▶ WORK ITEM: Give back exactly the stretch of data below from the line holding "Select the sidebar" through the line holding "Given: Click resize handle of 伪原创修正 text area", both ends included, and leave the remaining lines out.

(Stored entries)
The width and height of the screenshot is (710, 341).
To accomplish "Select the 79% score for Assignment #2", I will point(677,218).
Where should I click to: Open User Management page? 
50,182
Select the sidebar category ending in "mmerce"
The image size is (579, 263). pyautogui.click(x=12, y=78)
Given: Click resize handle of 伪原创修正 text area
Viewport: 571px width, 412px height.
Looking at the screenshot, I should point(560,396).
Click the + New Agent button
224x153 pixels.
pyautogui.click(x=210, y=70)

--

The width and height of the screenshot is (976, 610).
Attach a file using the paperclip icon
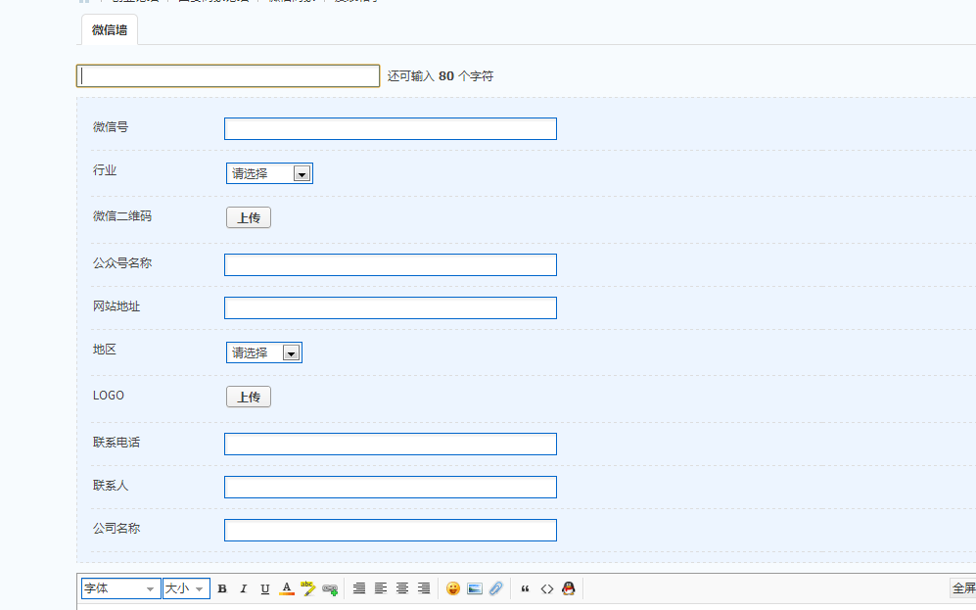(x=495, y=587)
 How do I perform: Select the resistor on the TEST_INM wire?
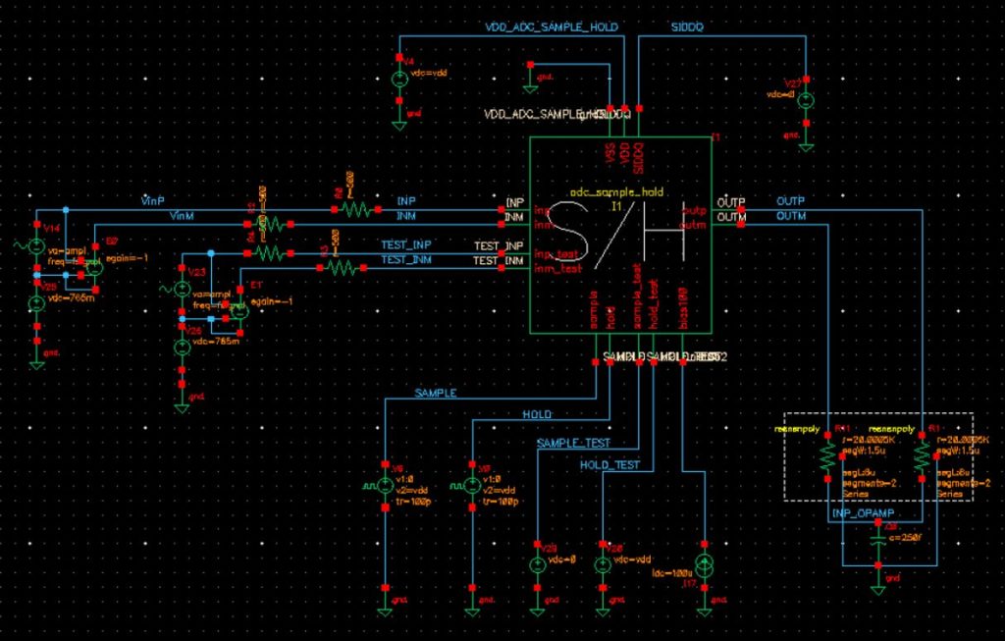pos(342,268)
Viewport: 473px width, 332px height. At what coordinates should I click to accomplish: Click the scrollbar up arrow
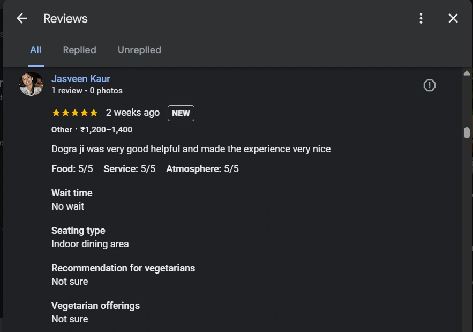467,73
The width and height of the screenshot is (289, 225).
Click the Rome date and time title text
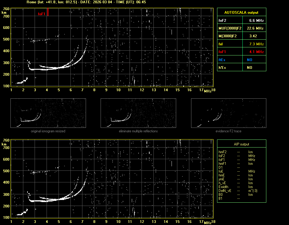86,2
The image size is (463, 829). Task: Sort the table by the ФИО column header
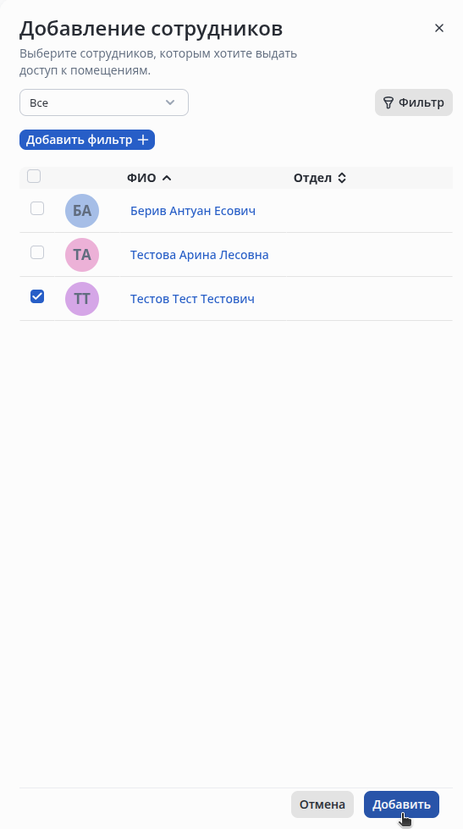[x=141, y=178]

▶ OUTPUT FOR THIS EXERCISE:
Select the sidebar category ending in "mmerce"
The image size is (579, 263). pyautogui.click(x=12, y=78)
Given: Click resize handle of 伪原创修正 text area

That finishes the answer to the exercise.